** Stated problem **
Can you reproduce, word for word, the part of the model-evaluation excerpt that runs from "# divide data" up to and including "model3.evaluate(X_test, Y_test, verbose = 0)"?

** Extracted text **
★ ★ ★ ★ ★
First we must prepare the data. We need to prepare once for fully-connected models that only receives vector X (1X256) as predictors, and another data that receives a matrix 16X16 as predictors. The categorical reponse variable Y, like the training section must be one hot coded.
In [30]:
zipdata = np.loadtxt("../data/zip.test")
# divide data into preditor X_test, and response Y_test
X_test = zipdata[:,1:]
Y_test = zipdata[:,0]
# one hot encoding of Y_test
Y_test = keras.utils.np_utils.to_categorical(Y_test)
# reshape X_test for convolutional model
X_test2D = np.zeros(shape = [X_test.shape[0], 16, 16, 1])
for i in range(X_test.shape[0]):
X_test2D[i, ] = X_test[i, ].reshape(16, 16, 1)
In [31]:
# check the accuracy of multilogit (no hidden layer) model
score3 = model3.evaluate(X_test, Y_test, verbose = 0)
# check the accuracy of wide and deep fully-connected model
score4 = model4.evaluate(X_test, Y_test, verbose = 0)
# check the accuracy of convolutional model
score5 = model5.evaluate(X_test2D, Y_test, verbose = 0)
In [32]:
print score3[1], score4[1], score5[1]
★ ★ ★ ★ ★
** Records shown **
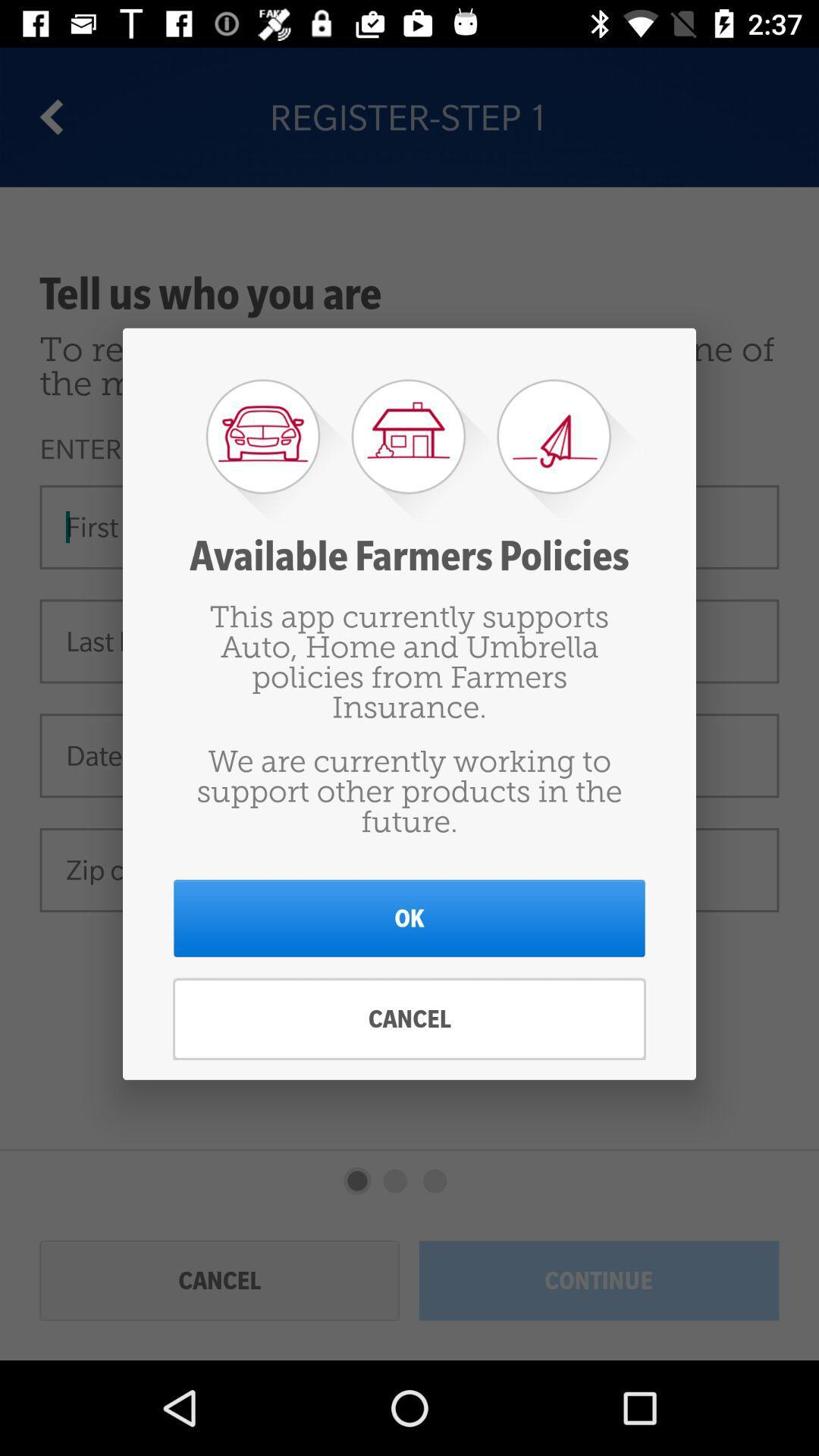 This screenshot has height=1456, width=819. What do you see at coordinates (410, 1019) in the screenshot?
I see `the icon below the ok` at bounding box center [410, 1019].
★ ★ ★ ★ ★
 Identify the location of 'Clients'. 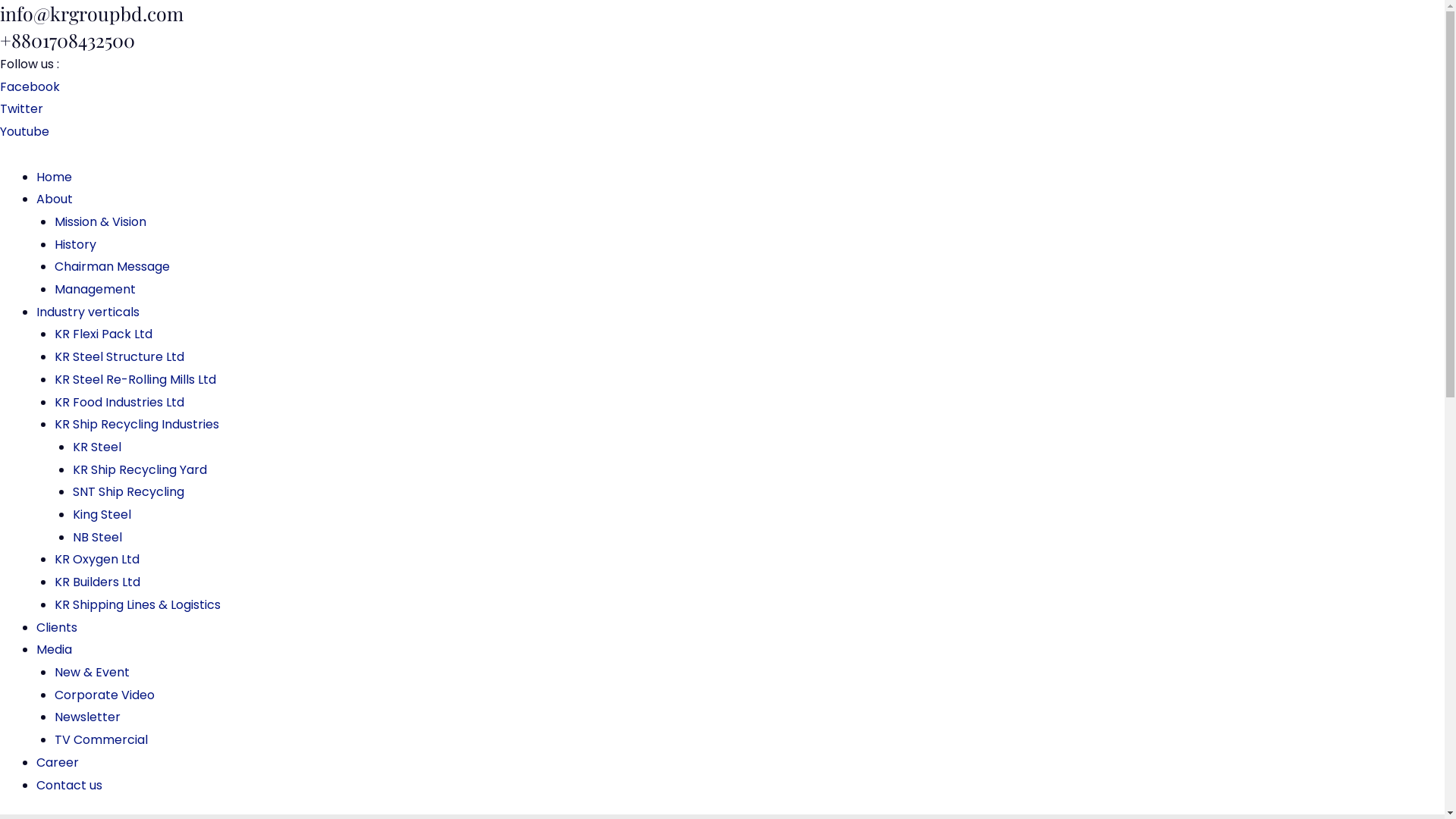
★ ★ ★ ★ ★
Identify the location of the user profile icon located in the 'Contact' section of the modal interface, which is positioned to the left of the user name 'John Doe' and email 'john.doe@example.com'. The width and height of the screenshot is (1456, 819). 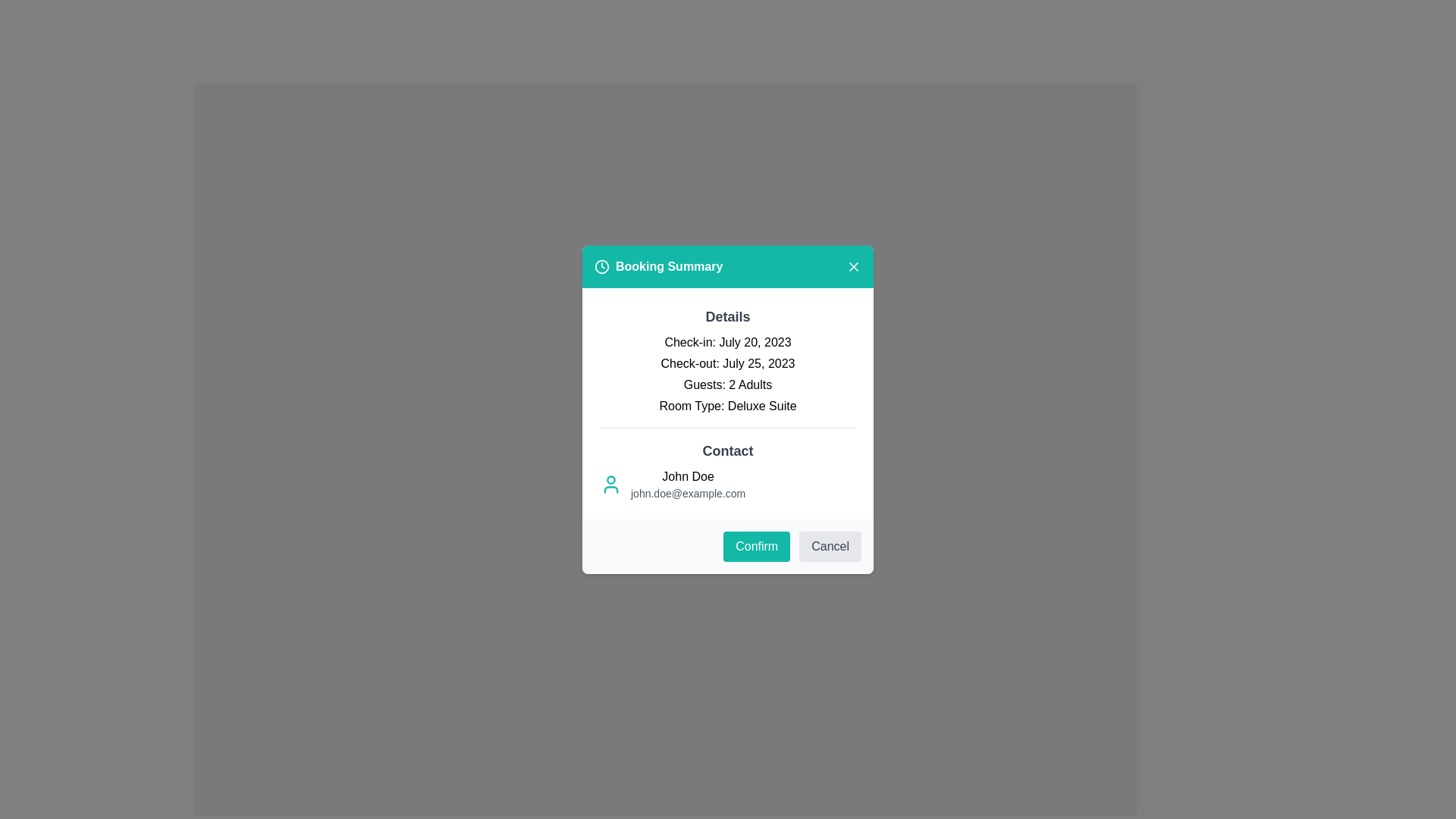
★ ★ ★ ★ ★
** Task answer **
# divide data into preditor X_test, and response Y_test
X_test = zipdata[:,1:]
Y_test = zipdata[:,0]
# one hot encoding of Y_test
Y_test = keras.utils.np_utils.to_categorical(Y_test)
# reshape X_test for convolutional model
X_test2D = np.zeros(shape = [X_test.shape[0], 16, 16, 1])
for i in range(X_test.shape[0]):
X_test2D[i, ] = X_test[i, ].reshape(16, 16, 1)
In [31]:
# check the accuracy of multilogit (no hidden layer) model
score3 = model3.evaluate(X_test, Y_test, verbose = 0)